British jewellery company

Hersey & Son is a company founded in Clerkenwell, England. The company is a noted firm of Silversmiths with a history dating back to 1955 when Michael Hersey started his apprenticeship and to 1971 when he and David Mills founded the firm.

==History==

===Mills & Hersey===

Michael Hersey began an apprenticeship in 1954 aged 15 as a silver spinner at William Comyns & Sons Limited, in Soho, London. He later joined C.J. Vander Limited, which at the time was England's most preeminent Silversmith firm. Buying himself a spinning lathe, he later set up as a Silversmith under his own name, working from his garage at his home in New Malden, Surrey. As the business expanded, he moved the business to new workshop in Clerkenwell Green, London, home to many small silversmiths' workshops. In 1971 he joined with David Mills and opened a workshop in Clerkenwell. They supplied the retail jewellery trade with spun sterling silver items such as candlesticks, napkin rings and wine coasters. Continuing expansion of the business lead to their move in 1974 from Clerkenwell to Church Street, Twickenham, Middlesex and their first combined manufacturing premises and retail shop.

===M C Hersey & Son===

Michael's son Stewart joined the firm in 1981 after training as a silversmith at the Sir John Cass College, London Guildhall University and as an apprentice under Grant Macdonald. In 1983 David Mills left the company and in 1985 the firm changed its name to M C Hersey & Son and in 1987 the business moved once again to larger premises in Teddington, Middlesex. In 2016 Stewart became a Freeman of the Worshipful Company of Goldsmiths.

==Hersey today==
Hersey's heritage includes the design and manufacture of Armada Dishes, often used as prizes in sporting events or to mark long-service or retirement from a company. In 2011 they were commissioned by the organisers of the Tranatlantic Race to provide trophies in three different sizes to be given for the winning and second and third placed yachts in each class. These were presented by the Princess Royal to the winning owners. In 2010 they made a unique Armada Dish for the Joint Assay Offices Committee for presentation to Richard Vanderpump its retiring chairman. As well as the usual leopard's head hallmark for London, it also bore the anchor hallmark for Birmingham, the Yorkshire rose for Sheffield and the castle for Scotland.
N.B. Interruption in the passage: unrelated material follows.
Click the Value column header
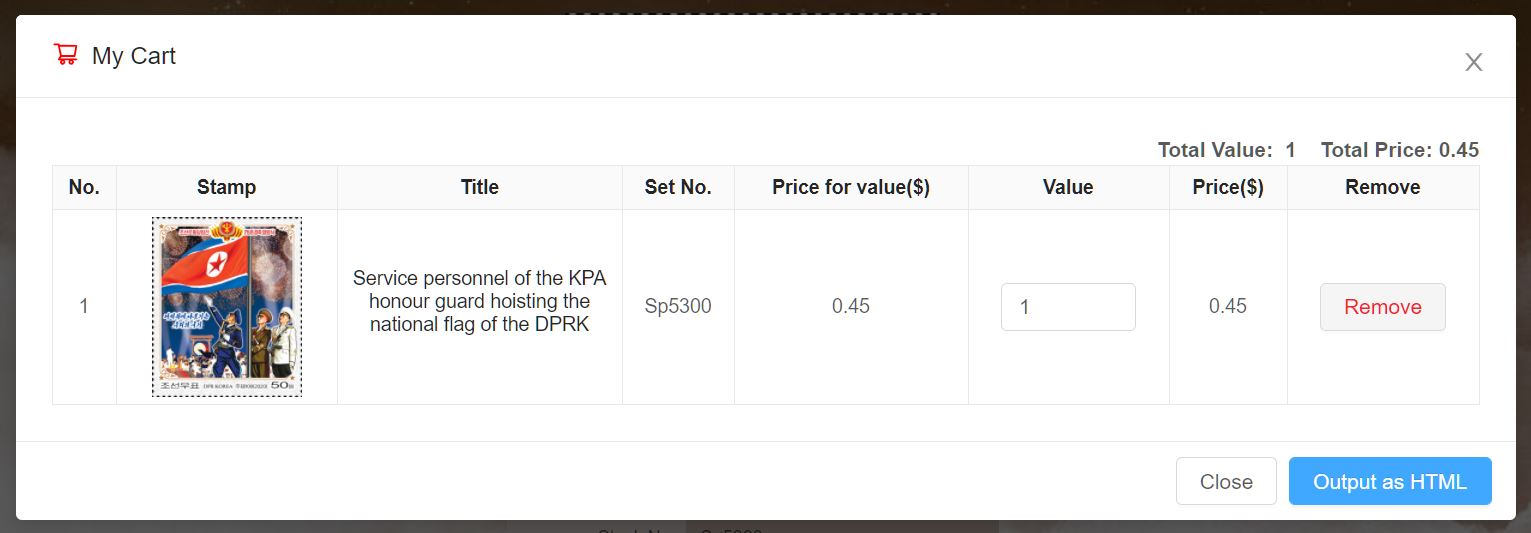1531x533 pixels. pyautogui.click(x=1068, y=187)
As the business has always been based in London, all the silver items they have produced have been assayed at the Assay Office in London, part of the Goldsmiths' Company. Between 1971 and 1983 their sponsor's mark, used in the hallmarking to indicate them as the manufacturer, was M&H and between 1983 and 2007 M over CH in a trefoil. Since 2007 their hallmark has been SH in a chamfered square.

In 2007 the company launched its web site to enable trade customers to place orders more easily. As jewellery shops closed down and the traditional Department Stores who had historically been large customers of the business moved into new product areas, personal shoppers began to use the web site to find silver gifts that were increasingly difficult to find in the High Street. Internet sales are now an important part of the business, directly through their own web site and through third parties such as NotOnTheHighStreet.

The company is a member of the National Association Of Jewellers.